I dunno -- Cindy Sheehan? Rev. Wright? Michael Moore? Hugo Chavez? I'd love to see Hugo Chavez exclaiming that John McCain could lead the USA to 21st century socialism!

And like Norm I am finding this kind of nebulous. Clinton seems to suggest in a recent ABC interview that McCain is better than other Republicans but that is pretty faint praise. Moreover he puts it into context of 1998 when McCain was in fact better on this.

The Gore thing seems to be more or less something Matt Stoller built out of thin gruel back in April and relying not on something Gore actual said but instead drawing from a comment by a spokesperson. I am not at all sure that a third party quote from three months ago is really dispositive of Gore's current position on McCain.

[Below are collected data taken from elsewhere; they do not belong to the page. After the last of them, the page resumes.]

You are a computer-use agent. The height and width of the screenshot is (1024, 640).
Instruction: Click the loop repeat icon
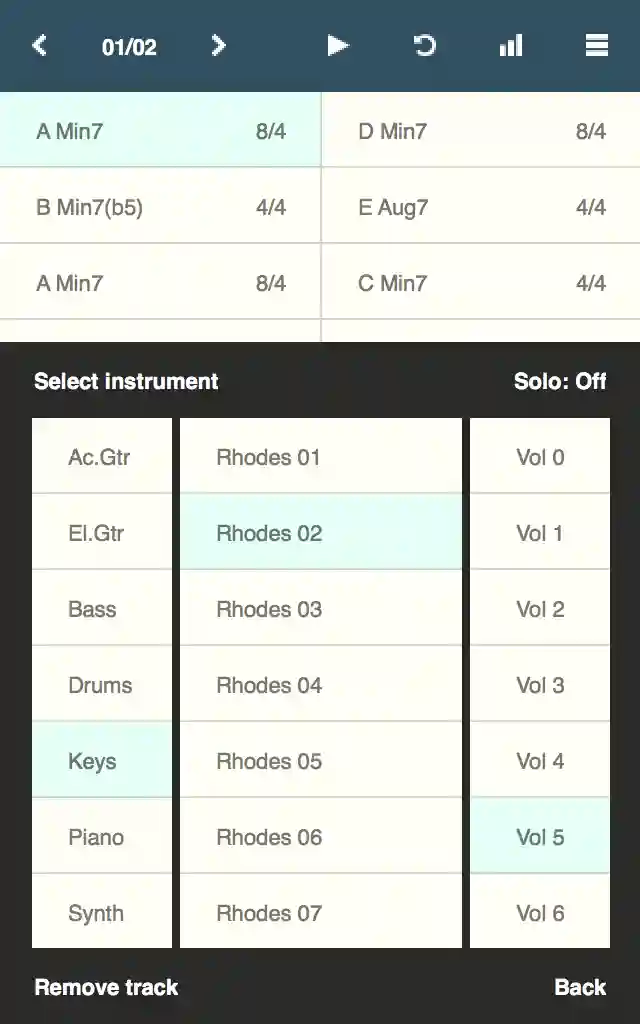[x=423, y=46]
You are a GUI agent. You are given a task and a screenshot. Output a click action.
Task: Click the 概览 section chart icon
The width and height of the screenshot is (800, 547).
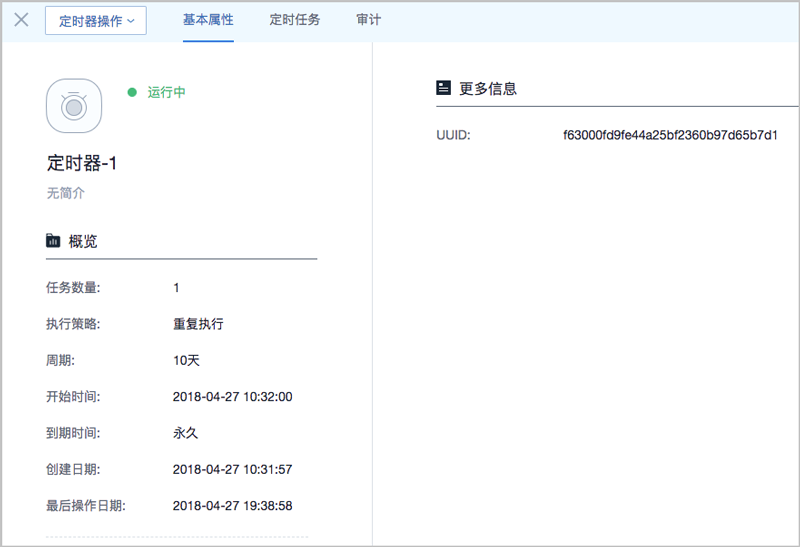(x=53, y=241)
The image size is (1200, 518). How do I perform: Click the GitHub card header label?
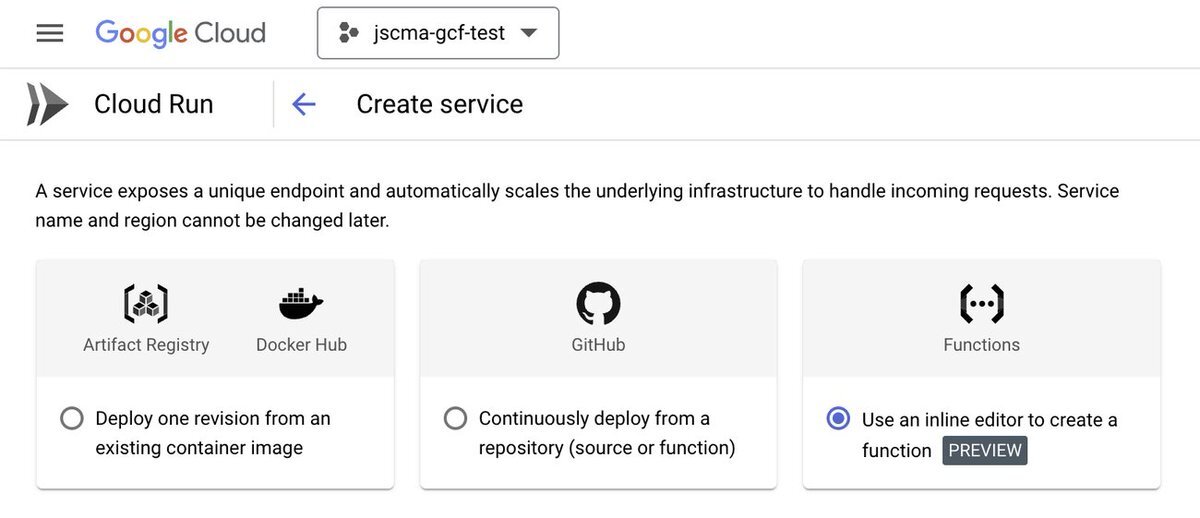(x=598, y=345)
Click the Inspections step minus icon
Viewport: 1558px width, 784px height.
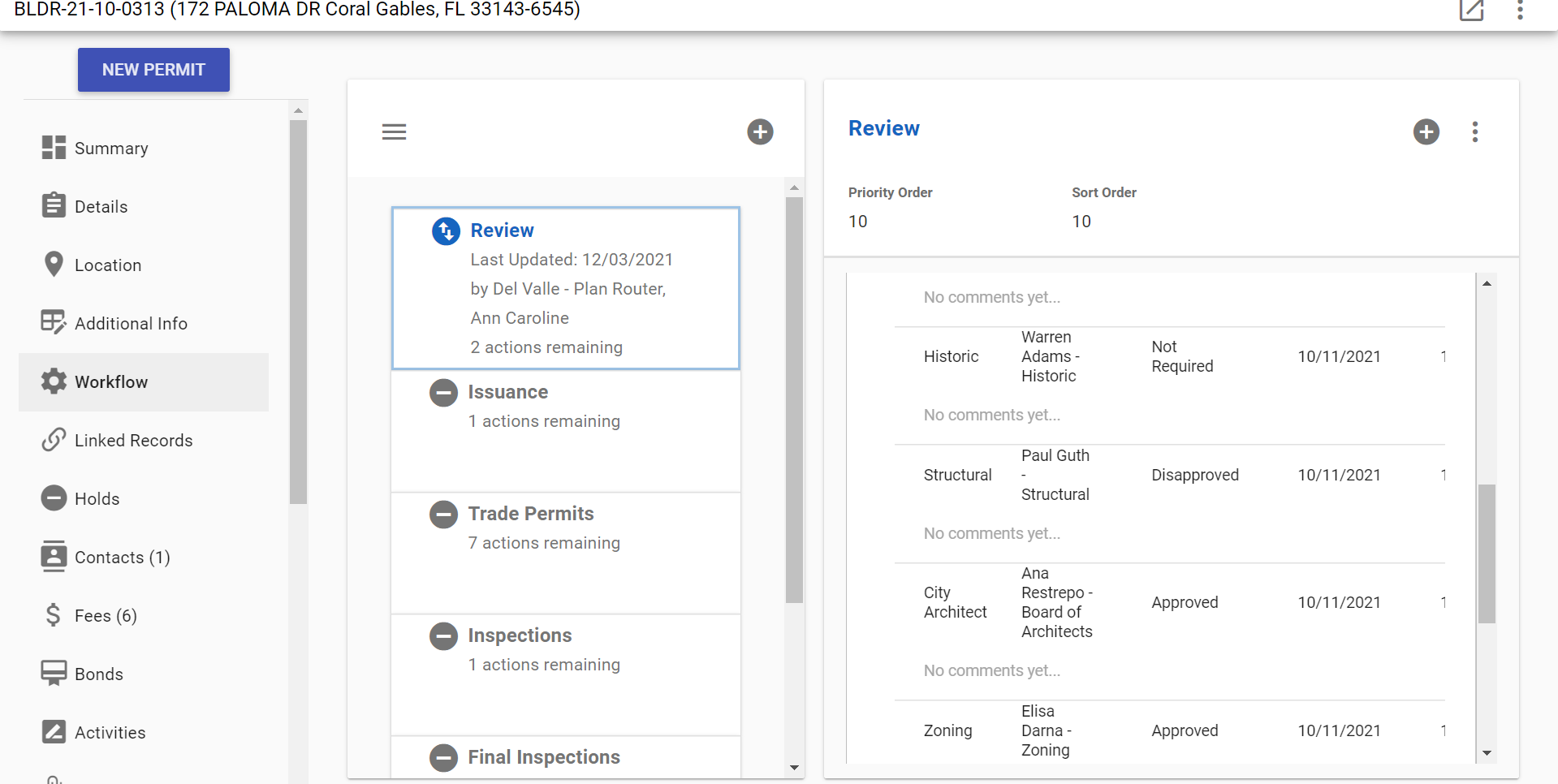(443, 636)
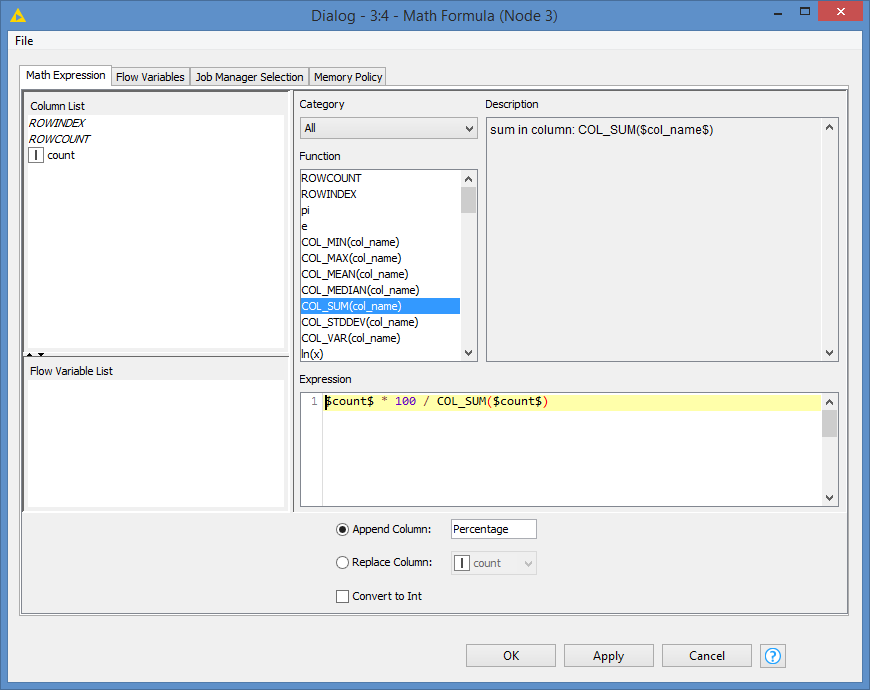Select the pi function
The height and width of the screenshot is (690, 870).
click(x=304, y=210)
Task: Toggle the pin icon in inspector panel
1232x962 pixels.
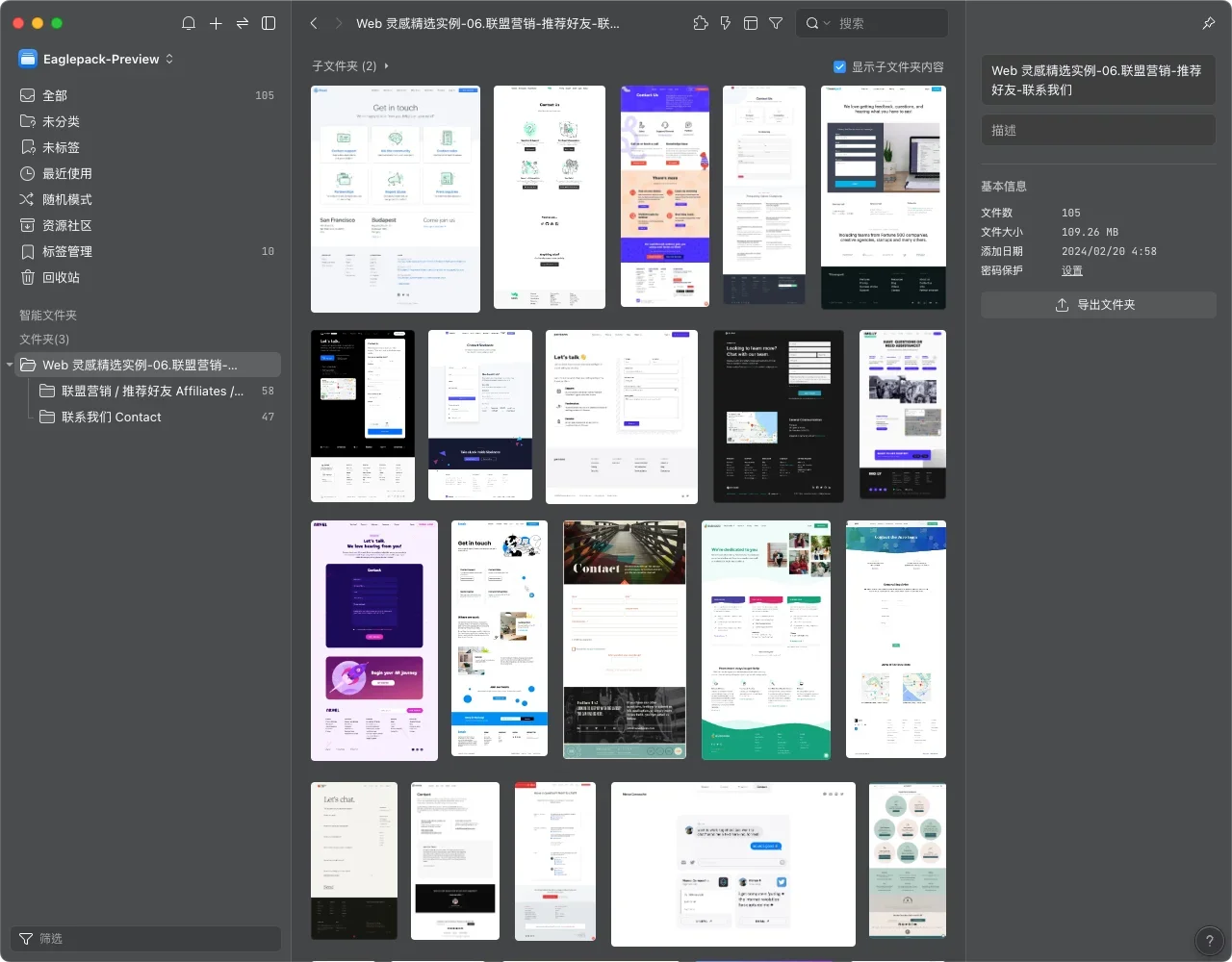Action: [1209, 23]
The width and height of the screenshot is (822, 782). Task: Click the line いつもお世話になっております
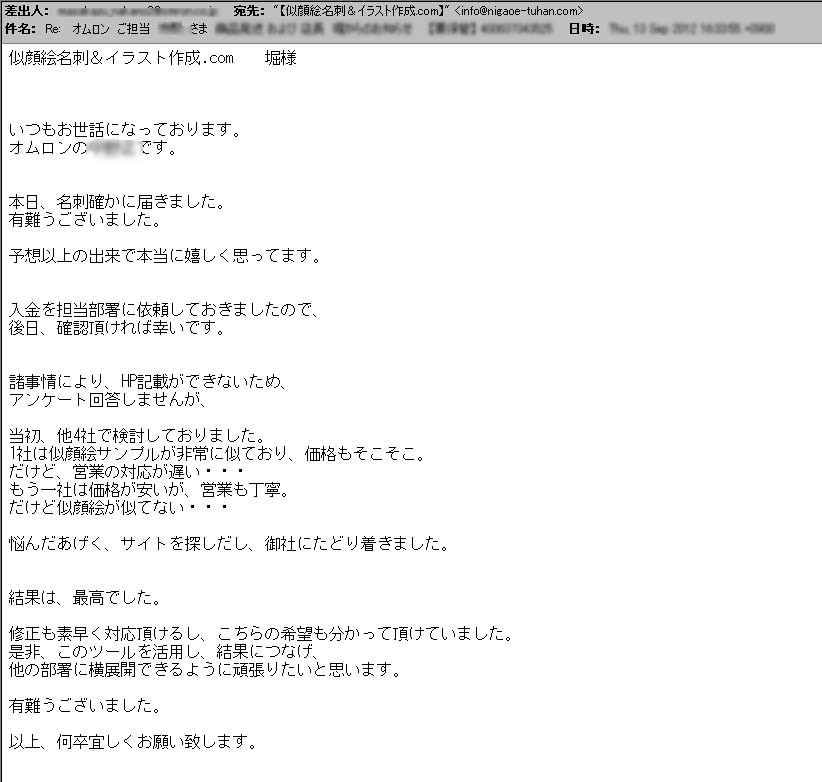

Frankly I just think Stoller kind of got a bug up his butt on this and is seeing patterns that just are not really there.

El Cid can dial up the snark meter all he wants. The truth is that the biggest danger facing McCain is that the Republican base will decide that he is just pretending to be one of them, which is all the more dangerous because it is true. It is hard to know if Candidate McSame would actually BE President McSame except of course on the all important issues of Iraq/Iran where he looks to be positioning himself to be Pres. McInsane. But getting elected means convincing a big enough pool of wingnuts to go along with the program while not alienating independents.

McCain is walking a tightrope and the slightest push could cause him to fall.

After all there are lots of people out there who think the problem with Hagee was not that McCain associated himself with him, but that McCain repudiated him and by extention them. If you lose the Christianists because you are a lying adulteror and you lose the global warming denier crowd by actually admitting what most rational people understand and you have already lost movement conservatives on campaign reform the net result is to subtract out the entire Republican base. And that base has been taught to bristle at the very sound of the words 'Al Gore' or 'Jesse Jackson'. Praise from Al hurts McCain, criticism from Jesse helps Obama.

But in any event thinking that some backhanded compliment on a limited issue is somehow a big deal seems misguided on the part of either Matt.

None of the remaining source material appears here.